Source material Block Start

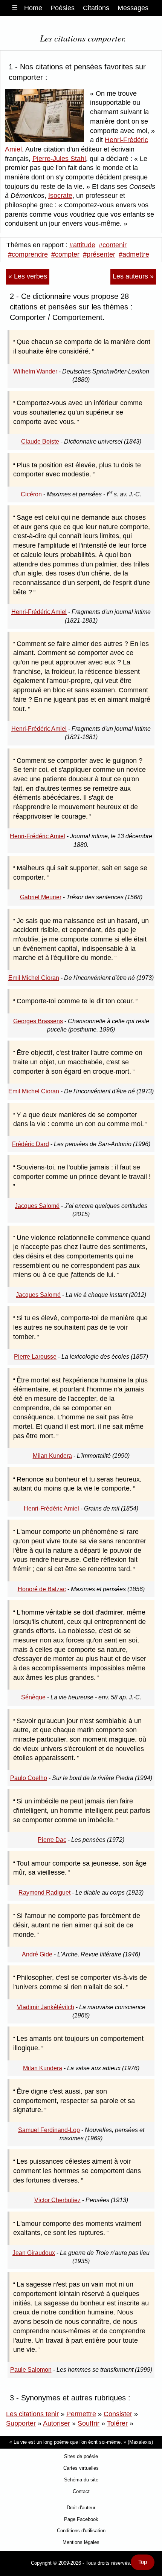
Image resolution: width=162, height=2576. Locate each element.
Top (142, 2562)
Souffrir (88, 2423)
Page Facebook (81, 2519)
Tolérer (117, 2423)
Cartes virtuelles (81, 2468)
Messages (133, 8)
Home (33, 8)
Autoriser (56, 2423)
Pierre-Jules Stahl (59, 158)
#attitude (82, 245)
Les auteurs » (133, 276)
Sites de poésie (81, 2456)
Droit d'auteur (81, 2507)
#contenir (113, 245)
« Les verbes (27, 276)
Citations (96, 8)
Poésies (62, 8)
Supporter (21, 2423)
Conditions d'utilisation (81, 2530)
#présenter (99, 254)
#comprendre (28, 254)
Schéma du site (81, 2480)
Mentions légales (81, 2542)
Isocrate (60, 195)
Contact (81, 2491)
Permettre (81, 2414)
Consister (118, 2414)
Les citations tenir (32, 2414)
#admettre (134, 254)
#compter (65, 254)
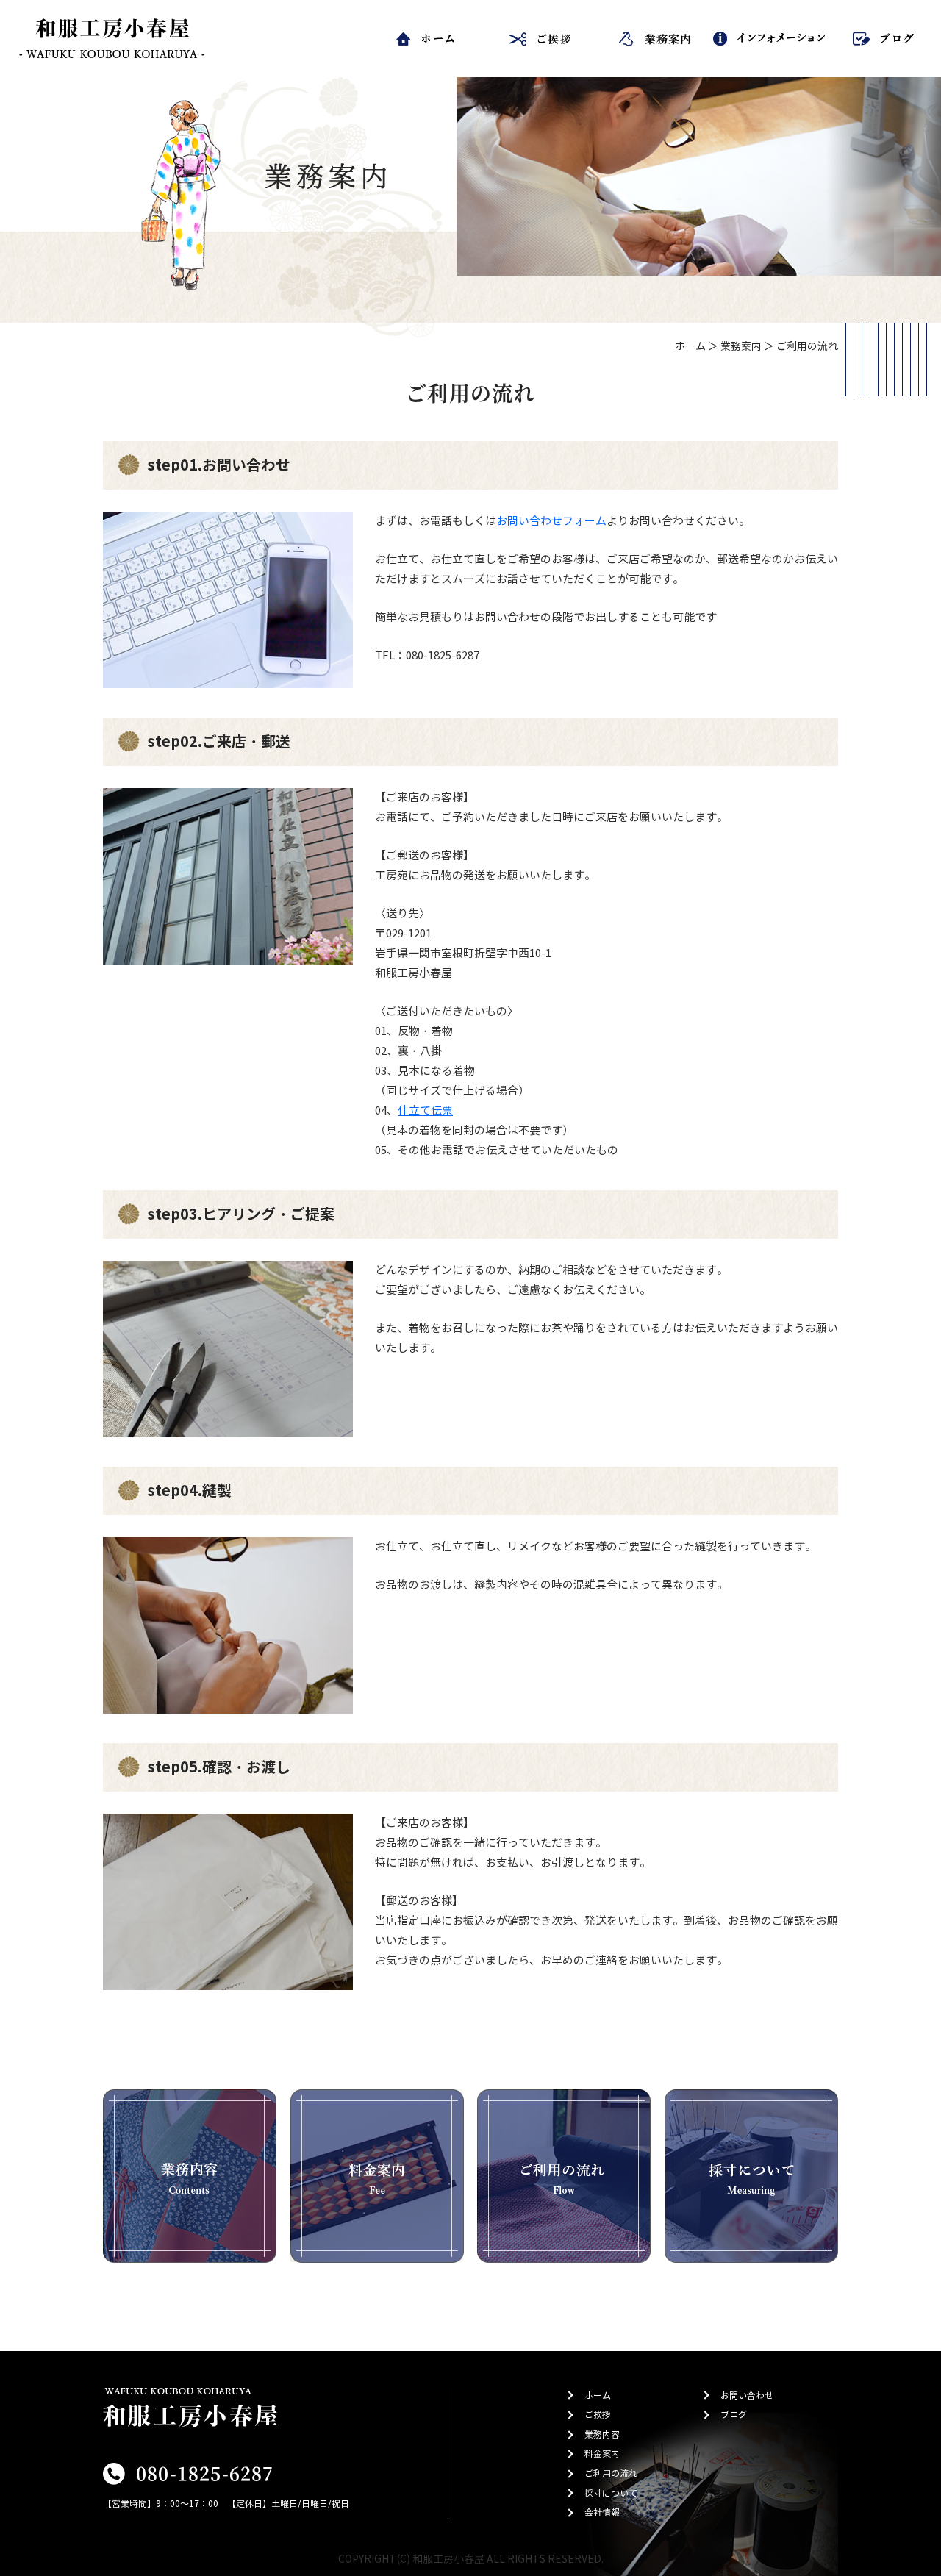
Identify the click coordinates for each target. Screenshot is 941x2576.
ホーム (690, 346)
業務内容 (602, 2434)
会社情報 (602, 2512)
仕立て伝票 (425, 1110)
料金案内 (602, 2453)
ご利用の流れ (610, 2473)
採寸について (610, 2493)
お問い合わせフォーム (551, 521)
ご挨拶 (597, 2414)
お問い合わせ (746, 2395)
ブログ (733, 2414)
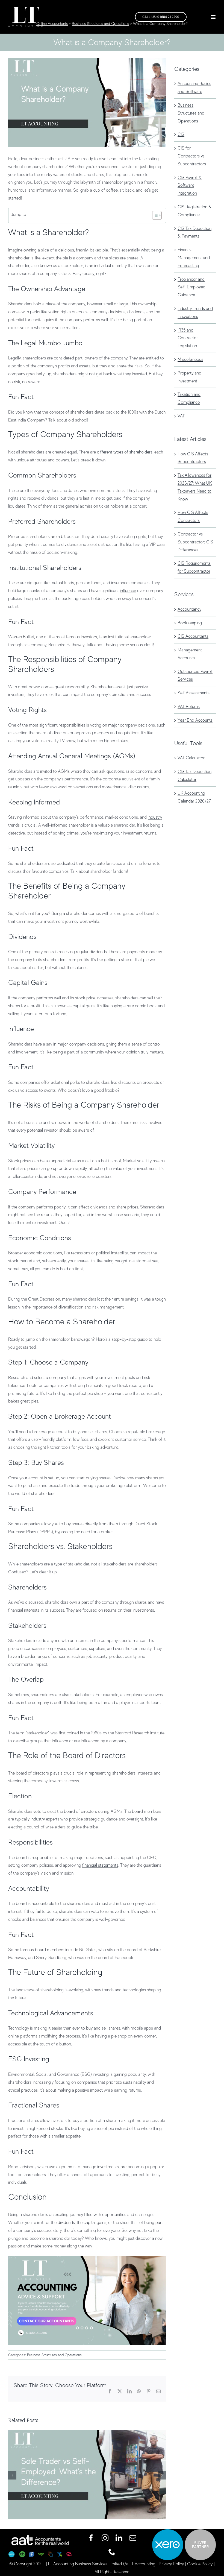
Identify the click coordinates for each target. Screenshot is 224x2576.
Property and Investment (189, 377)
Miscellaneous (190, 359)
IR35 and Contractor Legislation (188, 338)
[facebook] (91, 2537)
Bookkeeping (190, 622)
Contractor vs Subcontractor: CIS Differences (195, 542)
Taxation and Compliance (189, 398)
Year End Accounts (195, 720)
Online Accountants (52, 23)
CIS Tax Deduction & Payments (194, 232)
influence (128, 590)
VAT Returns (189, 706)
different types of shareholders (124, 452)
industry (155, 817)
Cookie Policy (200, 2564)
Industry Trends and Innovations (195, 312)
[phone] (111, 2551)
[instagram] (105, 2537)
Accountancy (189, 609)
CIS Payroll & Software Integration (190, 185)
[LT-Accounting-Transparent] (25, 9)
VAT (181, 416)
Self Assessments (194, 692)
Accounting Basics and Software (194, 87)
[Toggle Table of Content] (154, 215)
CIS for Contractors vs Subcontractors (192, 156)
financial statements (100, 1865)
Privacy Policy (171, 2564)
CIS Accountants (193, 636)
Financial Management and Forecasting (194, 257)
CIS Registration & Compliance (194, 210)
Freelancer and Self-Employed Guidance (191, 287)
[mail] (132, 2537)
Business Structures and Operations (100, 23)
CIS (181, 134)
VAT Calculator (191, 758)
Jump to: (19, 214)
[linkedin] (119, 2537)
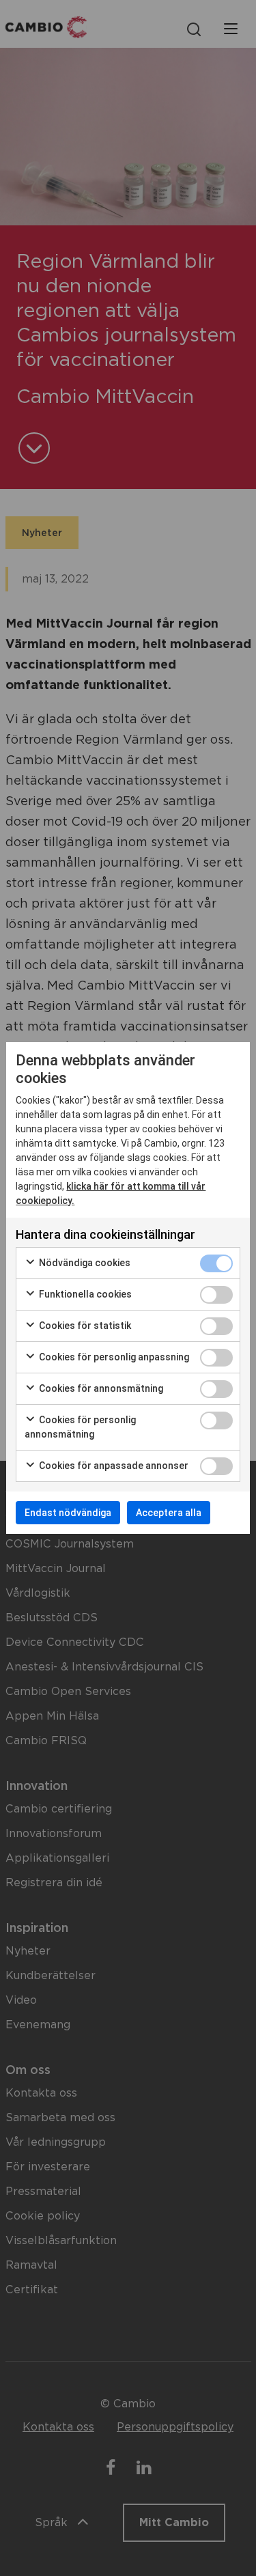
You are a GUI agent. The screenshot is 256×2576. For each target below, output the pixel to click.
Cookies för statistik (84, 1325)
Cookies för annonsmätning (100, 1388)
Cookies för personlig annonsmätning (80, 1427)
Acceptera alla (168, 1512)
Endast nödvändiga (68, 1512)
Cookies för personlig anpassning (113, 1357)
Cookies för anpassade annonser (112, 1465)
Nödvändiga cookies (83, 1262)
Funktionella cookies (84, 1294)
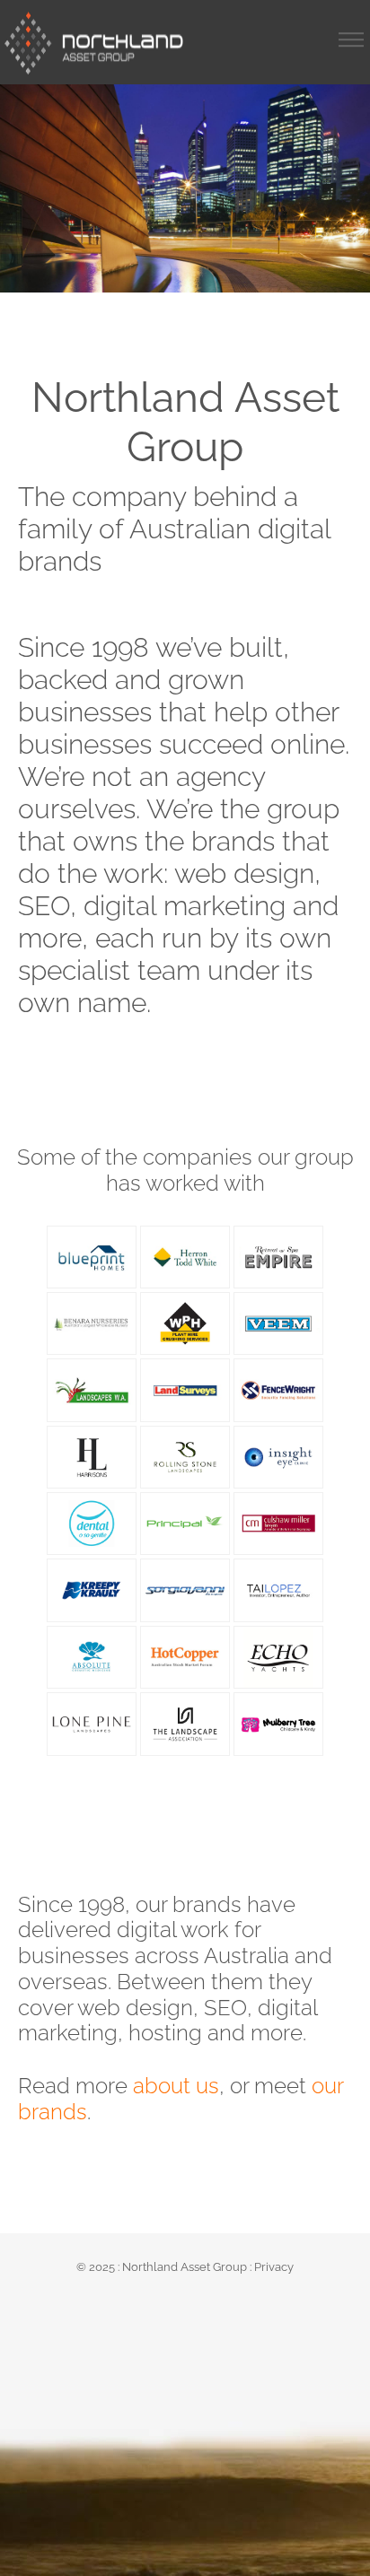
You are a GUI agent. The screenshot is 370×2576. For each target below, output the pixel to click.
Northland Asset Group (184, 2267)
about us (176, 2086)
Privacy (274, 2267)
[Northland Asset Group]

Source material Block End

- _Action item_: Which lines run from the one holding "influence (128, 590)" through the one holding "[Toggle Table of Content] (154, 215)" in the records above? Repeat them exactly, both included, and nothing more.

- _Answer space_:
influence (128, 590)
VAT Returns (189, 706)
different types of shareholders (124, 452)
industry (155, 817)
Cookie Policy (200, 2564)
Industry Trends and Innovations (195, 312)
[phone] (111, 2551)
[instagram] (105, 2537)
Accountancy (189, 609)
CIS Payroll & Software Integration (190, 185)
[LT-Accounting-Transparent] (25, 9)
VAT (181, 416)
Self Assessments (194, 692)
Accounting Basics and Software (194, 87)
[Toggle Table of Content] (154, 215)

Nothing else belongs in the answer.